– Я видел взгляды этих людей! – Он опустил руки. – Все это разнесется по Империи за какие-нибудь две недели.
– Нет, это займет немного больше времени.
– Если вашим врагам и нужен был повод, чтобы собрать воедино…
– Ниспровержение богов – это старая человеческая традиция, Монео. Почему я должен стать исключением из правила.

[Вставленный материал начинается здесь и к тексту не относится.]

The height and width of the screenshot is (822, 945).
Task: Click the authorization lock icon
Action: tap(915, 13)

Монео попытался заговорить, но совершенно потерял дар речи и не смог вымолвить ни слова. Он прошелся вдоль углубления, в котором находилась тележка, и вернулся на прежнее место.
– Если я должен чем-то помочь вам, то нуждаюсь для этого в объяснениях, – произнес Монео. – Зачем вы это делаете?
– Эмоции.
Губы Монео пошевелились, но он промолчал.

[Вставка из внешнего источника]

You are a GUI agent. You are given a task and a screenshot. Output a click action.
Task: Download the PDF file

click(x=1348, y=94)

– Они проявились во мне тогда, когда я вообразил, что они покинули меня навеки, – сказал Лето. – Как сладки для меня эти последние глотки человечности.

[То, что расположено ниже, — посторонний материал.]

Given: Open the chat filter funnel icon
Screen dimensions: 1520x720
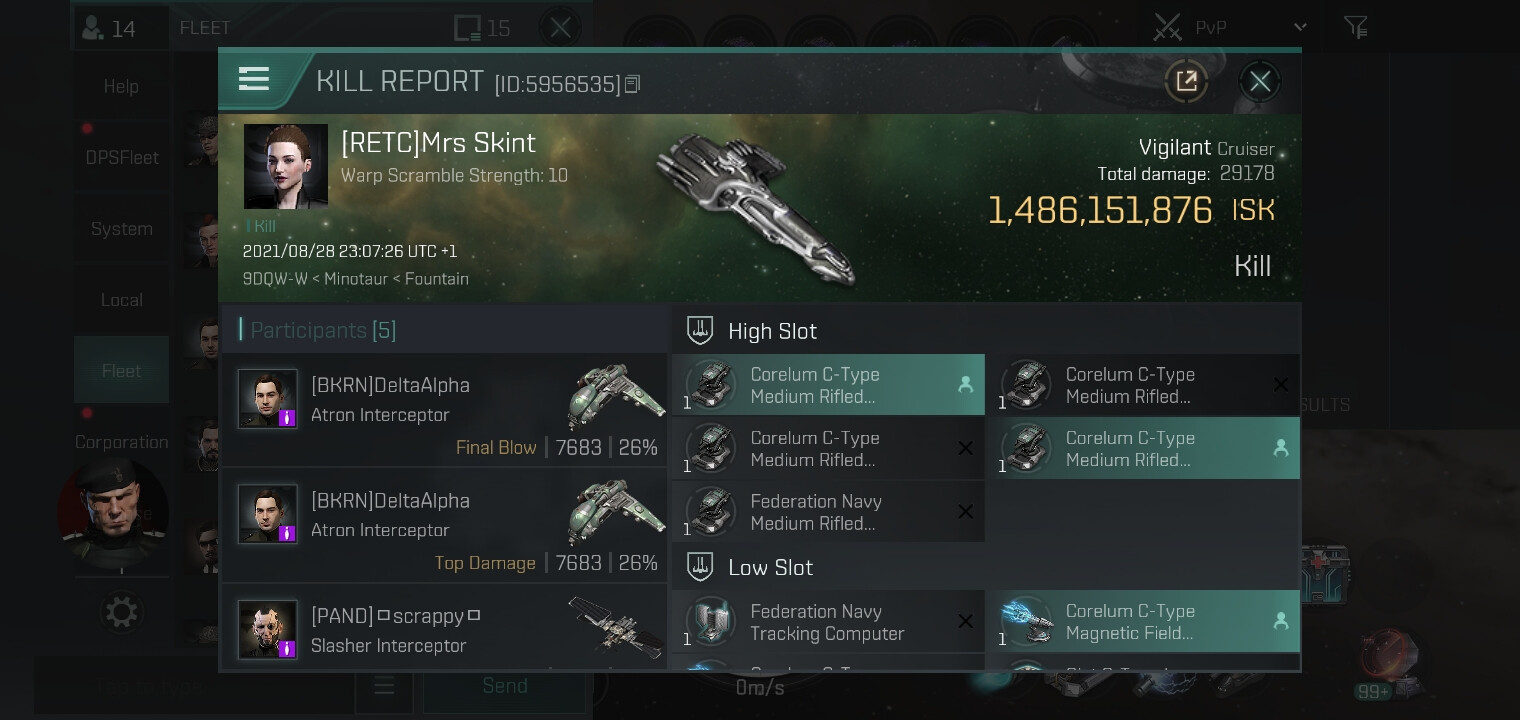Looking at the screenshot, I should [1355, 27].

– С Хви? Но вы же совершенно определенно не можете…
– Одной памяти об эмоциях всегда мало, Монео.
– Вы хотите мне сказать, что позволили себе погрузиться в…
– Позволил себе расслабиться? Вовсе нет. Тренога, на которой раскачивается вечность, состоит из плоти, мыслей и эмоций. Я почувствовал, что ограничен плотью и мыслями.
– Она явно затеяла какую-то подлость, – обвиняющим тоном сказал Монео.
– Конечно, затеяла. И как же я благодарен ей за это. Если мы начинаем отрицать мышление, Монео, как делают некоторые, то теряем силу рефлексии; мы не можем определить, что говорят нам наши чувства. Если мы отрицаем плоть, то лишаем колес повозку, на которой пытаемся ехать. Но отрицая эмоции, мы теряем всякий контакт со своим внутренним миром. Я больше всего на свете соскучился по эмоциям.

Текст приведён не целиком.